There is no good reason to declare a System.Windows.Forms.Timer static, because this specific timer is designed to be linked to a specific Window (Form instance), and will cause the tick events to be fired in that form's main thread. It does so by sending messages into the threads message queue when the timer hits a tick. The message is then processed in the forms thread (WndProc) together with all other messages such as mouse movement and keyboard input.

If you instantiate multiple windows which access the timer, then problems will turn up sooner or later.

When the OS says that a process is not responding, it detects this by looking at how messages in the main threads message queue are being processed. If they are not being processed, then either the main thread is running a lengthy routine, or has got into some infinite loop. Calling Thread.Sleep() (as stated in your questions title) from the main thread will cause message processing to pause (and will prevent the ticks to be processed during the sleep).

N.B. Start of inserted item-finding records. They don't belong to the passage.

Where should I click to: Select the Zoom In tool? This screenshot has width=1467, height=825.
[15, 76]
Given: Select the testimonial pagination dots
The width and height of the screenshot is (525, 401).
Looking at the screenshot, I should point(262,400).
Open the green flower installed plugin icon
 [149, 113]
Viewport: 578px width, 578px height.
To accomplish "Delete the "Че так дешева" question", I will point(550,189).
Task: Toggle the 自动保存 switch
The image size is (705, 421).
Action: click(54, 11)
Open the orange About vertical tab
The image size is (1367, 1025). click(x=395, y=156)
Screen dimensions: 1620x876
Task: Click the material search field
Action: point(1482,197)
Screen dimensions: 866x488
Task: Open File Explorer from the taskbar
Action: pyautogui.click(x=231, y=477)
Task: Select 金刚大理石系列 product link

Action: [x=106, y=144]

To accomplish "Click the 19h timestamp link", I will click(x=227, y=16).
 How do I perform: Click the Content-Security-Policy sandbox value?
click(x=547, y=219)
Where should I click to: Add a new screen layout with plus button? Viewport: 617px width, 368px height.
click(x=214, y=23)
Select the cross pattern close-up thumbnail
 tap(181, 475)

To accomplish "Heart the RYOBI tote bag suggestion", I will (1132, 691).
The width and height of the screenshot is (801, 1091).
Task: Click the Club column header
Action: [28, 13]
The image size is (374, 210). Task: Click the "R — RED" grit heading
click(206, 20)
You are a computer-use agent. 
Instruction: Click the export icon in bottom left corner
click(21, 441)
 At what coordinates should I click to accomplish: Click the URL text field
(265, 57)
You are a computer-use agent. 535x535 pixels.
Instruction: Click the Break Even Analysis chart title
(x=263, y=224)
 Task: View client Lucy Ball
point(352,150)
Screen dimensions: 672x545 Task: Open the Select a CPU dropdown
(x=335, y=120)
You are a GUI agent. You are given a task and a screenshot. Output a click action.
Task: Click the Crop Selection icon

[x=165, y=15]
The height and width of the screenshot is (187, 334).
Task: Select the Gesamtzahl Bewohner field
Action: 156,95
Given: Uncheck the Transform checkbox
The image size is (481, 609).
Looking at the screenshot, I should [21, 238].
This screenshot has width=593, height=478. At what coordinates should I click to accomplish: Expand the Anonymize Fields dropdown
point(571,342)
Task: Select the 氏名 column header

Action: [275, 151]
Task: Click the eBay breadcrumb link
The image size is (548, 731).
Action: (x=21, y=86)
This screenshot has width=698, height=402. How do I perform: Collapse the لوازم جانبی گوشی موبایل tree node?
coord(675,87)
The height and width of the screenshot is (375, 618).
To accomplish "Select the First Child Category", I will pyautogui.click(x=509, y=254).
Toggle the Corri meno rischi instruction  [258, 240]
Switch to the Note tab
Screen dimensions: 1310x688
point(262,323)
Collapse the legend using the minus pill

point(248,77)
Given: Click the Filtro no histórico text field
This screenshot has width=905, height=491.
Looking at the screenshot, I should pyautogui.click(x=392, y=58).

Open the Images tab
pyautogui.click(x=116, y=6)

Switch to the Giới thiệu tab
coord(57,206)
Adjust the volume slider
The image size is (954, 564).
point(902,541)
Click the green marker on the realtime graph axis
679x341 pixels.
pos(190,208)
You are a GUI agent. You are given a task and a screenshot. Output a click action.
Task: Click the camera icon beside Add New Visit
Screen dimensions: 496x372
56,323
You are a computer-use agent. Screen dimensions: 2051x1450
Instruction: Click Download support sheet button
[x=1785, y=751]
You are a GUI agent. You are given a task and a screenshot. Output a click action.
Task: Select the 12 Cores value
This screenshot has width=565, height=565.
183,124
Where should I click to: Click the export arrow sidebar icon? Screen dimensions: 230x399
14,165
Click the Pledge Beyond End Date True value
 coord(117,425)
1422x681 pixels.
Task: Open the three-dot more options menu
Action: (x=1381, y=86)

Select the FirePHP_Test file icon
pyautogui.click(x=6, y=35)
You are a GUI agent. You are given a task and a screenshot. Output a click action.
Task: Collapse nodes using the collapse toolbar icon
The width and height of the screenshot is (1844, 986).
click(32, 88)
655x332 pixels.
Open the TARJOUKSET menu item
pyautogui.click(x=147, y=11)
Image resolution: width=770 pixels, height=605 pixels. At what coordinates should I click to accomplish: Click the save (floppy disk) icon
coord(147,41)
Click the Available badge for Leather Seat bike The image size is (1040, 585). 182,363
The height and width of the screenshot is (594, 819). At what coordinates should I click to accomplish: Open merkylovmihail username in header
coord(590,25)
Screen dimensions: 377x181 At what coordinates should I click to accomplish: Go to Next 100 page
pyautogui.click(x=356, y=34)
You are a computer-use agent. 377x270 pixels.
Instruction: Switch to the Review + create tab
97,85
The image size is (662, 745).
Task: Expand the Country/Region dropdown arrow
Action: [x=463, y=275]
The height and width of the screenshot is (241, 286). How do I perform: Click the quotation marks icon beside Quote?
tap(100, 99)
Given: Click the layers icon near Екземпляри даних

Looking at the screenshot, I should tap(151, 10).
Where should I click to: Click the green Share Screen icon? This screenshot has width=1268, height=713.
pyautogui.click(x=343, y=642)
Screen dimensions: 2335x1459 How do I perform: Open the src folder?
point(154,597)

Lengthy procedures should be run in a separate thread in order to keep an application responsive. You probably would like to show a progress bar and also give the user the opportunity to abort the process. This is hard to do if you run the lengthy process in the main thread. There is a dirty workaround by calling Application.DoEvents() somewhere in the loop, which will process the message queue on the fly. But you should be extremely careful to disable UI buttons when using this workaround, or else your user might start the process multiple times (recursively) or change some other state on which your process depends.

A little off topic, but the name of the variable suggests you are trying to count the number of intervals during a lengthy process? Note that if that lengthy process is running in the Form's main thread, the timer's tick events will queue up in the message loop and will only be executed after the lengthy process has finished its work and message processing is resumed. The approach you mention in the comments with a DateTime field is allot simpler, safer and better than using a timer.

When you need a timer that will execute code immediately when the tick is hit, you could use a System.Threading.Timer instead of the System.Windows.Forms.Timer. If you need to control it from multiple threads, use a System.Timers.Timer instead (that one is thread safe). Note that these timers will execute their event's in different threads. Also note that you should never manipulate controls or form's from other threads than the forms main thread. An easy way to do so is built into the framework with the Control.Invoke() method, which in turn will use the message loop to queue the operation.